[Collected data]
════════════════

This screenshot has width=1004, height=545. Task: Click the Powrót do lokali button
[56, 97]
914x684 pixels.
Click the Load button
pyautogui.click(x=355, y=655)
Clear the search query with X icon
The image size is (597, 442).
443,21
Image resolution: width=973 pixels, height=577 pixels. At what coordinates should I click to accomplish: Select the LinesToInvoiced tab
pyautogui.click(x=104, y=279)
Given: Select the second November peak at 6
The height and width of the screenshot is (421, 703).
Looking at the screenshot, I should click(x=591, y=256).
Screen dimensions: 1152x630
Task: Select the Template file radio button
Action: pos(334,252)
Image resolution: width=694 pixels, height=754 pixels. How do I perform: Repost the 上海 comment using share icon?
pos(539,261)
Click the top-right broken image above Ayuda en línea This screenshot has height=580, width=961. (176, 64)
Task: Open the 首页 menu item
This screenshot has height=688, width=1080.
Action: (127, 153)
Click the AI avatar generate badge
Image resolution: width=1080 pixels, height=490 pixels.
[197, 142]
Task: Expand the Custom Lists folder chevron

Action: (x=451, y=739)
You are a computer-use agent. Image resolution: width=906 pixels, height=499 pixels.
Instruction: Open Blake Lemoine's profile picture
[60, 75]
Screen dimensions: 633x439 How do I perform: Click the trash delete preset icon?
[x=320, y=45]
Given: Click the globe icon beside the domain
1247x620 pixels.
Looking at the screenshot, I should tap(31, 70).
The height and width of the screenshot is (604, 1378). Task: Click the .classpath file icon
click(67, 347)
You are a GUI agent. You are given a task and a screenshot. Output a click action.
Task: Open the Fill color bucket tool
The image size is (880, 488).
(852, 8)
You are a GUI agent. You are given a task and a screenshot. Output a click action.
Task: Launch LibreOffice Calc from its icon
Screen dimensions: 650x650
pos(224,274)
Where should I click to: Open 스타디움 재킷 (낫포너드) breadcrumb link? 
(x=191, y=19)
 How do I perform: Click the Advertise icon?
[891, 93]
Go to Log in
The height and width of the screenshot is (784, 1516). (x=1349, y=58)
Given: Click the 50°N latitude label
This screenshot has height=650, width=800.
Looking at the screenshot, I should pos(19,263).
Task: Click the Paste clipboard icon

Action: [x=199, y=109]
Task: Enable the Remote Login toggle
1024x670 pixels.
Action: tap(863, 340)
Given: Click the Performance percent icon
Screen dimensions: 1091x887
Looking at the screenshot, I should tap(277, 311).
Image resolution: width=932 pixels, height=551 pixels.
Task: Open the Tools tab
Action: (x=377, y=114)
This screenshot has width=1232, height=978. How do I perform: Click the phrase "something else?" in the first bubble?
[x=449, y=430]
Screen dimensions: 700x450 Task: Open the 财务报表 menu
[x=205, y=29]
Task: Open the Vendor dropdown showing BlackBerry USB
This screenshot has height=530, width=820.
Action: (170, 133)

════════════════

Please print the records above exactly from their first line. End with the line containing "Task: Open the 首页 menu item", and include it.

This screenshot has width=1004, height=545. Task: Click the Powrót do lokali button
[56, 97]
914x684 pixels.
Click the Load button
pyautogui.click(x=355, y=655)
Clear the search query with X icon
The image size is (597, 442).
443,21
Image resolution: width=973 pixels, height=577 pixels. At what coordinates should I click to accomplish: Select the LinesToInvoiced tab
pyautogui.click(x=104, y=279)
Given: Select the second November peak at 6
The height and width of the screenshot is (421, 703).
Looking at the screenshot, I should click(x=591, y=256).
Screen dimensions: 1152x630
Task: Select the Template file radio button
Action: pos(334,252)
Image resolution: width=694 pixels, height=754 pixels. How do I perform: Repost the 上海 comment using share icon?
pos(539,261)
Click the top-right broken image above Ayuda en línea This screenshot has height=580, width=961. (176, 64)
Task: Open the 首页 menu item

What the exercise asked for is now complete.